If you want to go the simple route, you’d just use Newton’s Law of Cooling. But then it’s important to understand that the beer will never reach exactly room temperature, but it’ll get as close as you want. It’ll be something like, after 1 hour, it will be 67°F, then after two hours it will be 67½°F, then after three hours it’ll be 67¾°F. You can’t really ask how long it takes to get to room temperature, but you can ask how long it takes, say, to get within a degree of room temperature.
Thanks!
It’d have to take longer than that. I’ve frozen bottles of soda to normal freezing temperatures and it took longer than that to thaw out.
Simplifying a lot:
It would take the same time as a can at room temperature placed in an atmosphere at absolute zero would take to reach that temperature.
Note that there is a discontinuity when it freezes/thaws.

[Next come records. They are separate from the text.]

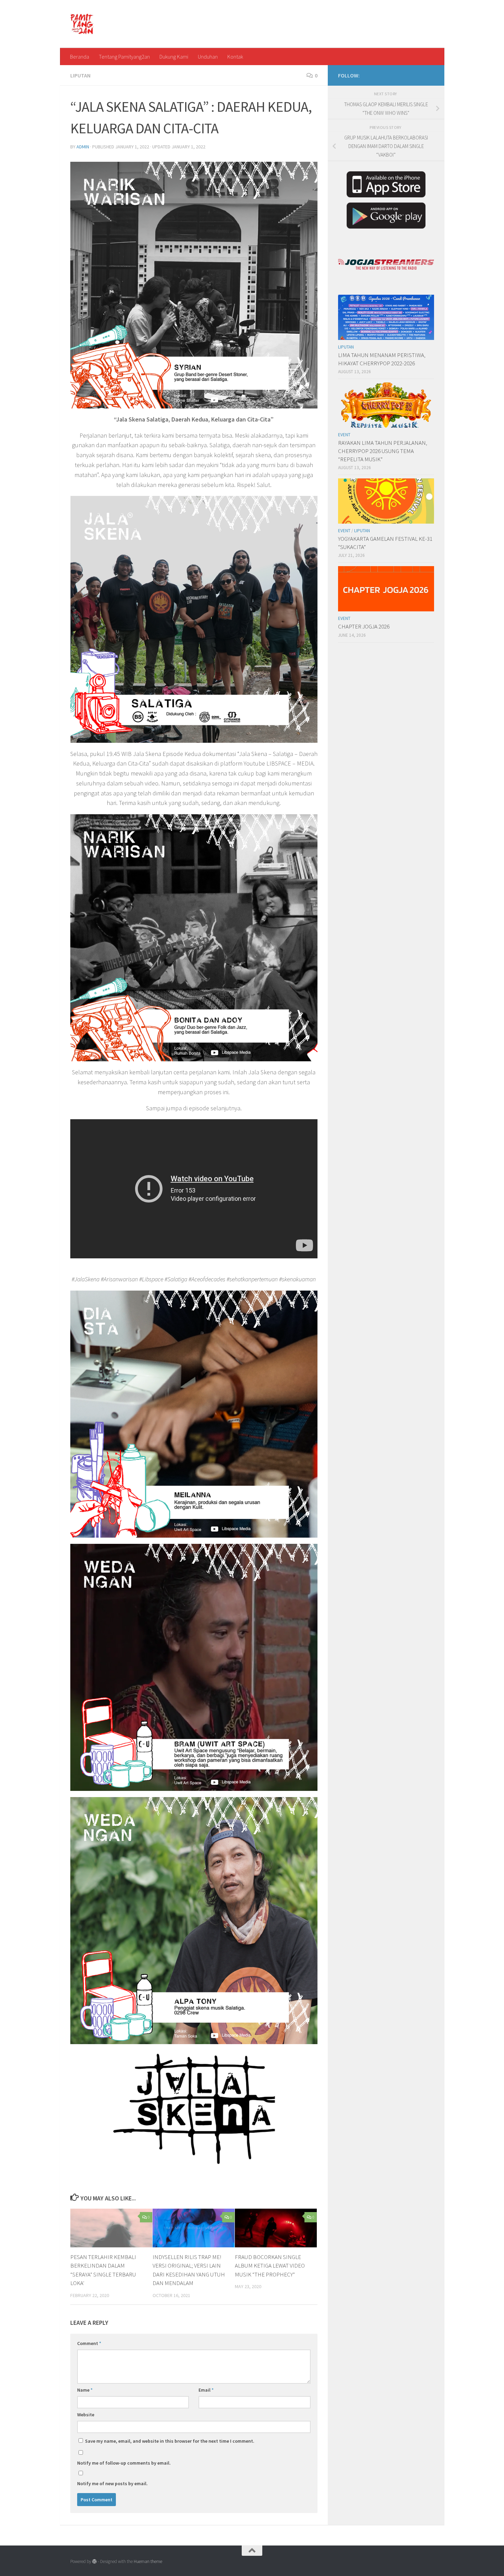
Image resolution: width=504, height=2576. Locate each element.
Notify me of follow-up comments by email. (124, 2463)
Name (85, 2390)
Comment (89, 2343)
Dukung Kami (173, 56)
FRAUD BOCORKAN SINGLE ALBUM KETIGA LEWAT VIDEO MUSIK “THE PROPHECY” (270, 2265)
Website (85, 2415)
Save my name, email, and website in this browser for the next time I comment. (169, 2441)
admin (82, 147)
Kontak (235, 56)
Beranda (79, 56)
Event (344, 435)
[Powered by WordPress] (94, 2561)
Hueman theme (148, 2561)
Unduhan (208, 56)
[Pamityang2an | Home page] (82, 24)
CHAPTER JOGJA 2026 (363, 626)
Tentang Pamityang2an (124, 56)
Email (206, 2390)
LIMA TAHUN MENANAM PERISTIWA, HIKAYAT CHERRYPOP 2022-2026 (381, 359)
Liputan (80, 75)
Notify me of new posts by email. (112, 2483)
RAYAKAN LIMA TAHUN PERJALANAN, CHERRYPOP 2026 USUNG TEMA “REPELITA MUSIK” (382, 451)
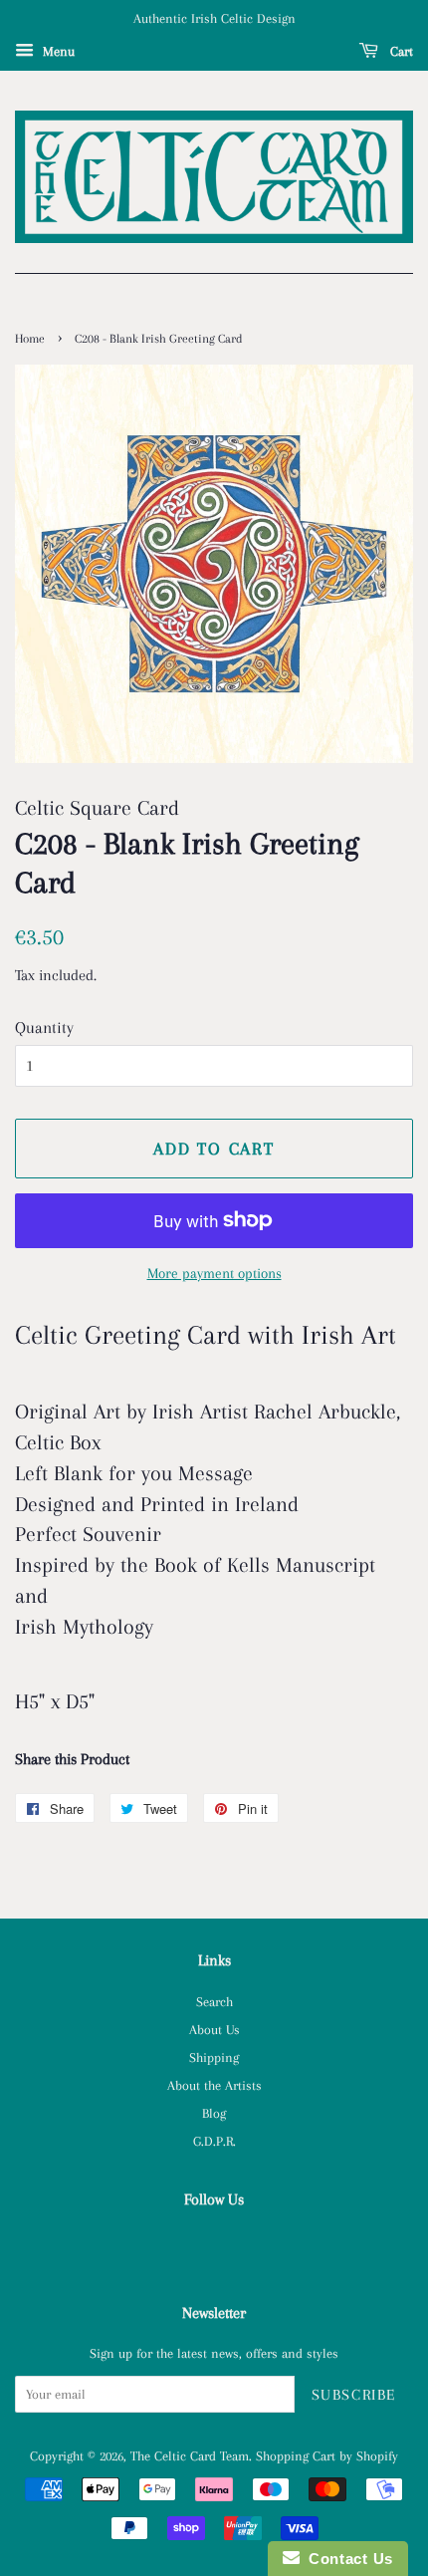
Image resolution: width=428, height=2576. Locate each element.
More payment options (214, 1273)
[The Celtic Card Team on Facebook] (214, 2243)
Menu (57, 51)
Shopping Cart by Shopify (327, 2455)
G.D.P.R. (214, 2141)
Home (30, 339)
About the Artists (214, 2085)
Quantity (44, 1027)
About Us (214, 2029)
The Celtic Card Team (189, 2455)
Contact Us (346, 2558)
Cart (399, 51)
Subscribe (354, 2395)
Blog (214, 2113)
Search (214, 2001)
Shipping (214, 2057)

I am not going to bother doing the calculations but, if you are willing to accept certain simplifications, they are relatively simple. I have calculated heat sinks for electronics and they are extremely simple. You determine the specific heat transfer for that sink (can) which is directly proportional to the temperature difference. The temperature curve would be a simple time constant exponential like the charging of a capacitor through a resistor.
Yeah, real simple.
Some of us got C’s in High-school algebra. Just give us a number.
I’m not so sure it would be the same. That absolute zero atmosphere is not going to do a lot of heat transfer quickly.
No, it’s 0 K. The units in the kelvin scale are Kelvins, not degrees.
Yup, it’s the same. A capacitor takes the same time to charge as it takes to discharge. A can of beer takes the same time to go from 40 to 50 as it takes to go from 50 to 40. Heat transfer is directly proportional to temperature difference and inversely proportional to the resistance to heat transfer specific to that object.
Why would the resistance of air at room temperature be the same as air at abs. zero?
It wouldn’t be, but nevertheless the situation is completely reversible. The variables may change, but they change at the same rate, regardless of the direction of the temperature change.
I told you I am simplifying but that’s the way it works in general terms. If you have a heater in the room, the transfer of heat is proportional to the temperature differential, twice the difference, twice the heat transfer. That’s the way it works in simplified terms.
Correct me if I’m wrong, but I thought that we couldn’t get to absolute zero (at least yet). I know we can get really really close though. Is this still true?
It is true, and it will always be true. Because of quantum mechanics and thermal noise, we’ll never be able to reach absolute zero. We can currently get to something like a billionth of a Kelvin.
IANAPhysicist, but wouldn’t the gases in air at (or very near) absolute zero have solidified, leaving vacuum and some nitrogen and oxygen powder on the table? And wouldn’t that mean that RT-0 is not exactly the same as 0-RT?
In other words, taking the supercooled beer out of your 0.000001K fridge and setting it out on the table is going to have the advantage of convection heat transfer with the air the whole time.
But when you put the RT beer into the fridge, convection will stop when the air solidifies, leaving the vacuum, and then the only heat transfer will be by radiation.
But I’m just guessing, I could be wrong.
Reversible? You don’t have the same endpoints.
Although the can has the same temperature at the endpoints, in one case the atmosphere remains at room temperature throughout the transition. In the other case, the atmosphere starts at the low temperature. I shudder to think how that would work out–but it’s still not the reversed case.
Well, it’s not reversible for absolute zero, of course, because that’s a special temperature. But say you stayed within the temperature range where air was gaseous and beer was liquid, so you don’t have any pesky changes of state. Then any situation is reversible. Say you put a 0°C can of beer in a 100°C room. They might both end up (after an arbitrarily long time) at 99°C. If you tried the same experiment except with the temperatures reversed - 100°C beer and 0°C room - they’d both end up at 1°C. Furthermore, it would take the same amount of time. If it took the beer in the first example 4 hours to reach 98°C, then it will take the beer in the second example 4 hours to reach 2°C.